● Exercise prompt
Reproduce the Tempo Automation press release below word for word, from its headline through its last sentence.

● Selected text

Tempo Automation Secures $7.0M Convertible Promissory Note Facility Strengthening Financial Position and Providing Capital for Optimum Acquisition
21 Junio 2023 - 3:01PM
Tempo Automation Holdings, Inc. (NASDAQ: TMPO, “Tempo Automation”
or “Tempo” or the “Company”), a leading software-accelerated
electronics manufacturer, today announced the successful execution
of a $7.0 million unsecured subordinated convertible promissory
note (the “Convertible Promissory Note”) with Asia-IO Advanced
Manufacturing Partners, L.P. (“Asia-IO”), a cross-border private
equity fund specializing in advanced manufacturing and industrial
technology opportunities.
"We are delighted to have secured financing that
not only bolsters our financial stability but also equips us with
the capital necessary to finalize the previously announced
acquisition of Optimum Design Associates. Asia-IO shares our vision
of strategic expansion by leveraging our unique data-driven factory
automation technology to disrupt the industry," said Joy Weiss, CEO
of Tempo Automation.
Under the terms of the Convertible Promissory
Note, up to $4.0 million in aggregate principal amount may be drawn
by the Company from time to time upon one or more written requests.

● Information shown
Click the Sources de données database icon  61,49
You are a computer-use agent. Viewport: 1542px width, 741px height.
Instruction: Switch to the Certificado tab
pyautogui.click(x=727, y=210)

● The completed task
Tempo Automation Secures $7.0M Convertible Promissory Note Facility Strengthening Financial Position and Providing Capital for Optimum Acquisition
21 Junio 2023 - 3:01PM
Tempo Automation Holdings, Inc. (NASDAQ: TMPO, “Tempo Automation”
or “Tempo” or the “Company”), a leading software-accelerated
electronics manufacturer, today announced the successful execution
of a $7.0 million unsecured subordinated convertible promissory
note (the “Convertible Promissory Note”) with Asia-IO Advanced
Manufacturing Partners, L.P. (“Asia-IO”), a cross-border private
equity fund specializing in advanced manufacturing and industrial
technology opportunities.
"We are delighted to have secured financing that
not only bolsters our financial stability but also equips us with
the capital necessary to finalize the previously announced
acquisition of Optimum Design Associates. Asia-IO shares our vision
of strategic expansion by leveraging our unique data-driven factory
automation technology to disrupt the industry," said Joy Weiss, CEO
of Tempo Automation.
Under the terms of the Convertible Promissory
Note, up to $4.0 million in aggregate principal amount may be drawn
by the Company from time to time upon one or more written requests.